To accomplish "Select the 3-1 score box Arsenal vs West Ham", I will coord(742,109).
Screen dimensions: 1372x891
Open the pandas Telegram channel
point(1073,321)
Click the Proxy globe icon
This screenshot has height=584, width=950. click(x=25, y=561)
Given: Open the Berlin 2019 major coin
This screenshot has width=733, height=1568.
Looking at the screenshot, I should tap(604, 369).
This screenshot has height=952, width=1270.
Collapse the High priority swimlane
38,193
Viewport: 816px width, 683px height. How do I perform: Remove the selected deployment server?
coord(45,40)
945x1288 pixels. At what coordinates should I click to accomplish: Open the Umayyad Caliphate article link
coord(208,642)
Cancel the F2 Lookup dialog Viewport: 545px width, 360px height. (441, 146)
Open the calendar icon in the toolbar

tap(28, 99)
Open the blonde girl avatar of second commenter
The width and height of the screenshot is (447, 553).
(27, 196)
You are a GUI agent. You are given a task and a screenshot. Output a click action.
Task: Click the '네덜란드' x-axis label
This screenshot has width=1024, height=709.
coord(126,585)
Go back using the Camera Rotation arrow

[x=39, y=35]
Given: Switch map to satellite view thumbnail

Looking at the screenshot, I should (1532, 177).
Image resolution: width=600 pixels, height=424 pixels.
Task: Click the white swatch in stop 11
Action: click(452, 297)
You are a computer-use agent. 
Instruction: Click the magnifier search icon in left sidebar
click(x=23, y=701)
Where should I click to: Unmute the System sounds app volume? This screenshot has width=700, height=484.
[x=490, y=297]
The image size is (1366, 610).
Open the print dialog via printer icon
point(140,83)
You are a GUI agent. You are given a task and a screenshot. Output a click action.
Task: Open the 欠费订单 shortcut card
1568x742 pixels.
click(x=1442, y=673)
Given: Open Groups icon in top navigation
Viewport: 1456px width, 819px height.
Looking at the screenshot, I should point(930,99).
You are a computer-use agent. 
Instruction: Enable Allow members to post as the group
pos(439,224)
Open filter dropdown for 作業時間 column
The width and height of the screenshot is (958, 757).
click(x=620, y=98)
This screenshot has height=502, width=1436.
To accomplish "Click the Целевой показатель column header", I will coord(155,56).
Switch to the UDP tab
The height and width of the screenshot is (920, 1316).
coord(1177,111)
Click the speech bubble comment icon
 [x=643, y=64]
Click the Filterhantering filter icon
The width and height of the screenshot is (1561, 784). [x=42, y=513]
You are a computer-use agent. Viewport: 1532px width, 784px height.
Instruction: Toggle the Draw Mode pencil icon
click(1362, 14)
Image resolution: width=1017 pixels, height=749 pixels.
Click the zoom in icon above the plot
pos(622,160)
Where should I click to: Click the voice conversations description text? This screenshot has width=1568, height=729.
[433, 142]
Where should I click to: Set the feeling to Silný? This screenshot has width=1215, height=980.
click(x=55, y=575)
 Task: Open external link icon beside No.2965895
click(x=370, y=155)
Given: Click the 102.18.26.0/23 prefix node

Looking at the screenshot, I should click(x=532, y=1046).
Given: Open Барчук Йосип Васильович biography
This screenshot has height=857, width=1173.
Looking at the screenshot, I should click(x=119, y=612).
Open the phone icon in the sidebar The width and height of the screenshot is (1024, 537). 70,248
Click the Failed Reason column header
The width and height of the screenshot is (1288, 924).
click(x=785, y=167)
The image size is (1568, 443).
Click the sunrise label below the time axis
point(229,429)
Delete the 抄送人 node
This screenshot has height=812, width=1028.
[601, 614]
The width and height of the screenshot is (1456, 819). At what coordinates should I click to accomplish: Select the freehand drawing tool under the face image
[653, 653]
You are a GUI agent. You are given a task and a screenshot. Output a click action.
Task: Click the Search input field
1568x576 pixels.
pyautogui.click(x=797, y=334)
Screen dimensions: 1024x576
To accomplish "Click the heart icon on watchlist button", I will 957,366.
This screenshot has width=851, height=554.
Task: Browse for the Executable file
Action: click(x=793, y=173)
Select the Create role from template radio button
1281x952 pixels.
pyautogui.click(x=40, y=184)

================

- Work to do: Give all the items above again, replacing every "Viewport" with "Window" and leaving the rest unchanged.

- Solution below:
To accomplish "Select the 3-1 score box Arsenal vs West Ham", I will coord(742,109).
Screen dimensions: 1372x891
Open the pandas Telegram channel
point(1073,321)
Click the Proxy globe icon
This screenshot has height=584, width=950. click(x=25, y=561)
Given: Open the Berlin 2019 major coin
This screenshot has width=733, height=1568.
Looking at the screenshot, I should tap(604, 369).
This screenshot has height=952, width=1270.
Collapse the High priority swimlane
38,193
Window: 816px width, 683px height. How do I perform: Remove the selected deployment server?
coord(45,40)
945x1288 pixels. At what coordinates should I click to accomplish: Open the Umayyad Caliphate article link
coord(208,642)
Cancel the F2 Lookup dialog Window: 545px width, 360px height. (441, 146)
Open the calendar icon in the toolbar

tap(28, 99)
Open the blonde girl avatar of second commenter
The width and height of the screenshot is (447, 553).
(27, 196)
You are a GUI agent. You are given a task and a screenshot. Output a click action.
Task: Click the '네덜란드' x-axis label
This screenshot has width=1024, height=709.
coord(126,585)
Go back using the Camera Rotation arrow

[x=39, y=35]
Given: Switch map to satellite view thumbnail

Looking at the screenshot, I should (1532, 177).
Image resolution: width=600 pixels, height=424 pixels.
Task: Click the white swatch in stop 11
Action: click(452, 297)
You are a computer-use agent. 
Instruction: Click the magnifier search icon in left sidebar
click(x=23, y=701)
Where should I click to: Unmute the System sounds app volume? This screenshot has width=700, height=484.
[x=490, y=297]
The image size is (1366, 610).
Open the print dialog via printer icon
point(140,83)
You are a GUI agent. You are given a task and a screenshot. Output a click action.
Task: Open the 欠费订单 shortcut card
1568x742 pixels.
click(x=1442, y=673)
Given: Open Groups icon in top navigation
Window: 1456px width, 819px height.
Looking at the screenshot, I should point(930,99).
You are a computer-use agent. 
Instruction: Enable Allow members to post as the group
pos(439,224)
Open filter dropdown for 作業時間 column
The width and height of the screenshot is (958, 757).
click(x=620, y=98)
This screenshot has height=502, width=1436.
To accomplish "Click the Целевой показатель column header", I will coord(155,56).
Switch to the UDP tab
The height and width of the screenshot is (920, 1316).
coord(1177,111)
Click the speech bubble comment icon
 [x=643, y=64]
Click the Filterhantering filter icon
The width and height of the screenshot is (1561, 784). [x=42, y=513]
You are a computer-use agent. Window: 1532px width, 784px height.
Instruction: Toggle the Draw Mode pencil icon
click(1362, 14)
Image resolution: width=1017 pixels, height=749 pixels.
Click the zoom in icon above the plot
pos(622,160)
Where should I click to: Click the voice conversations description text? This screenshot has width=1568, height=729.
[433, 142]
Where should I click to: Set the feeling to Silný? This screenshot has width=1215, height=980.
click(x=55, y=575)
 Task: Open external link icon beside No.2965895
click(x=370, y=155)
Given: Click the 102.18.26.0/23 prefix node

Looking at the screenshot, I should click(x=532, y=1046).
Given: Open Барчук Йосип Васильович biography
This screenshot has height=857, width=1173.
Looking at the screenshot, I should click(x=119, y=612).
Open the phone icon in the sidebar The width and height of the screenshot is (1024, 537). 70,248
Click the Failed Reason column header
The width and height of the screenshot is (1288, 924).
click(x=785, y=167)
The image size is (1568, 443).
Click the sunrise label below the time axis
point(229,429)
Delete the 抄送人 node
This screenshot has height=812, width=1028.
[601, 614]
The width and height of the screenshot is (1456, 819). At what coordinates should I click to accomplish: Select the freehand drawing tool under the face image
[653, 653]
You are a GUI agent. You are given a task and a screenshot. Output a click action.
Task: Click the Search input field
1568x576 pixels.
pyautogui.click(x=797, y=334)
Screen dimensions: 1024x576
To accomplish "Click the heart icon on watchlist button", I will 957,366.
This screenshot has width=851, height=554.
Task: Browse for the Executable file
Action: click(x=793, y=173)
Select the Create role from template radio button
1281x952 pixels.
pyautogui.click(x=40, y=184)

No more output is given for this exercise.